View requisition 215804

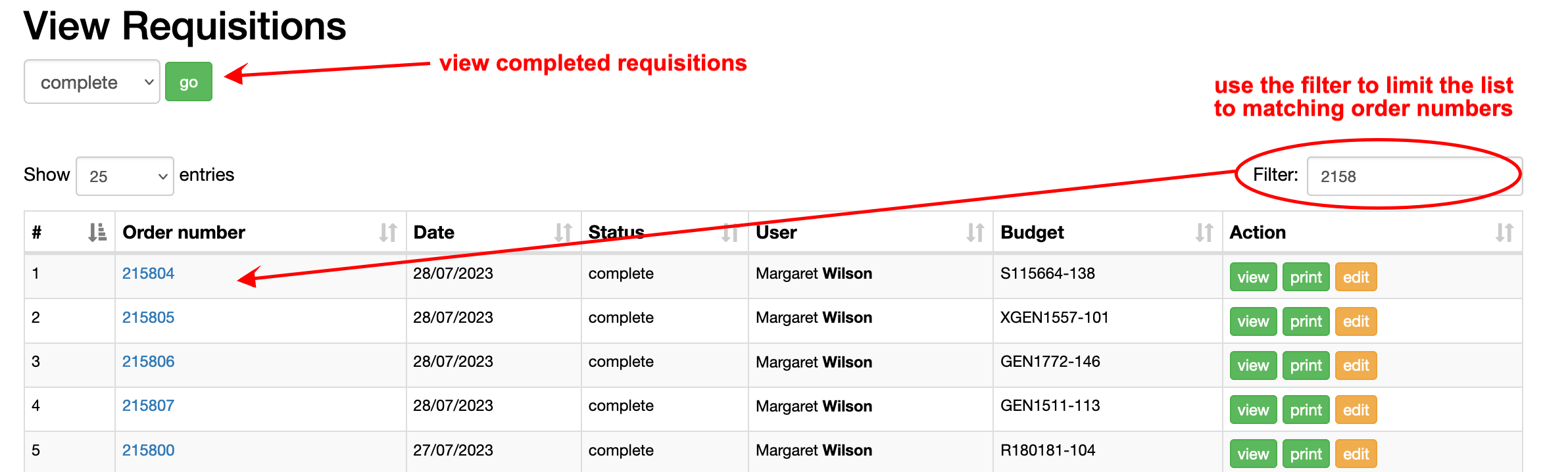point(1253,277)
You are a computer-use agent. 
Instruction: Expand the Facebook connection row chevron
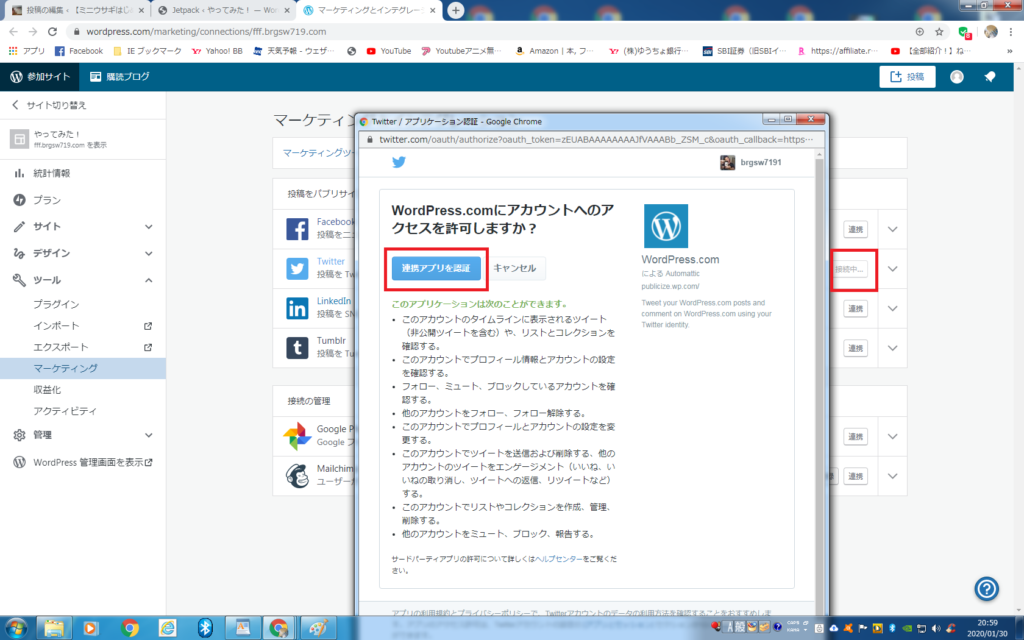pyautogui.click(x=892, y=229)
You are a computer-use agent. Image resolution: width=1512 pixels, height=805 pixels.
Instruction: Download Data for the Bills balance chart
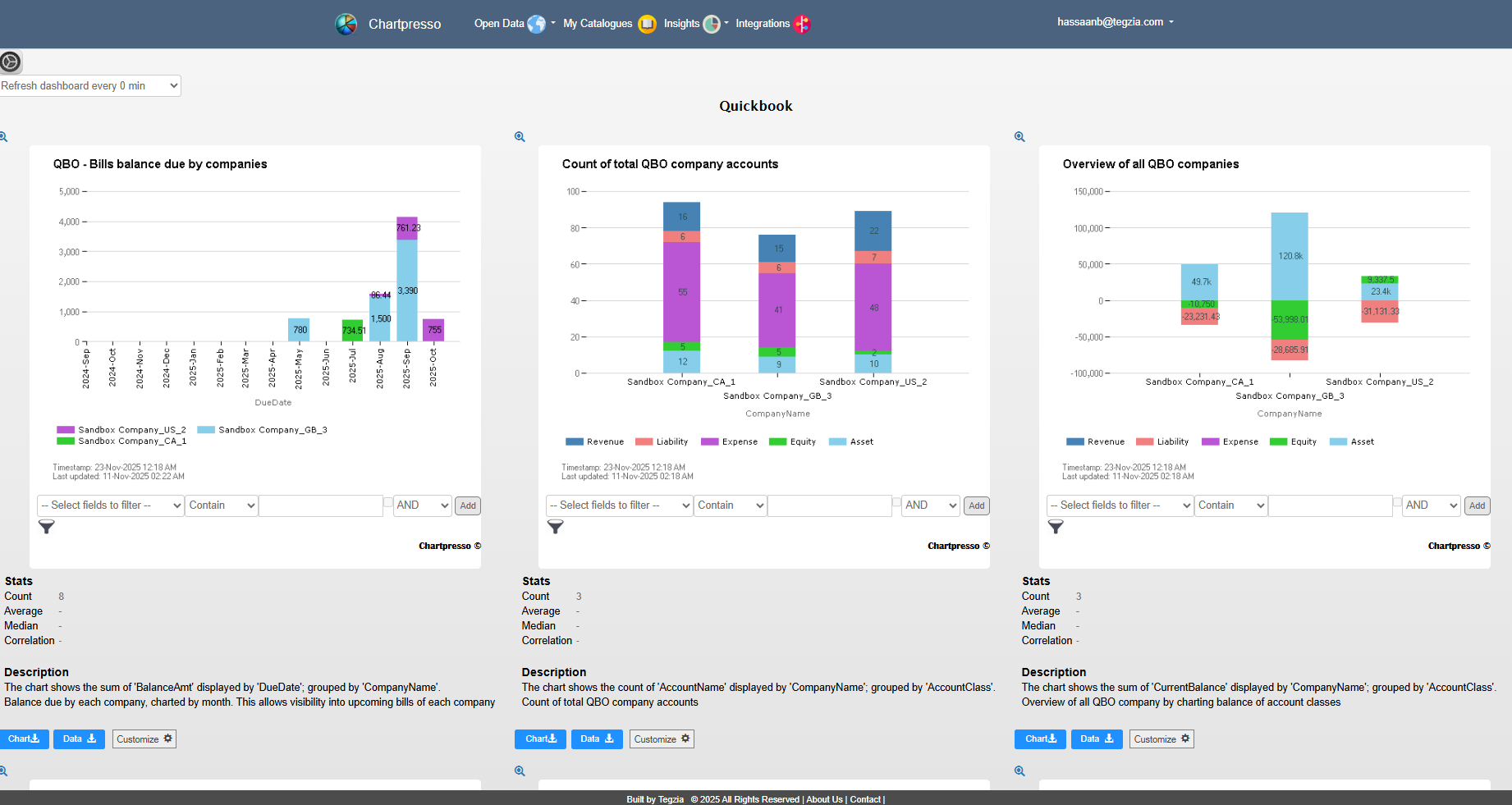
——
**What is required**
Begin at the line that contains "You are a computer-use agent. Image" and transcribe exactly, and only, each line through the final line of the data above, both included; the pictures do not go in.

**Result**
You are a computer-use agent. Image resolution: width=1512 pixels, height=805 pixels.
Instruction: Download Data for the Bills balance chart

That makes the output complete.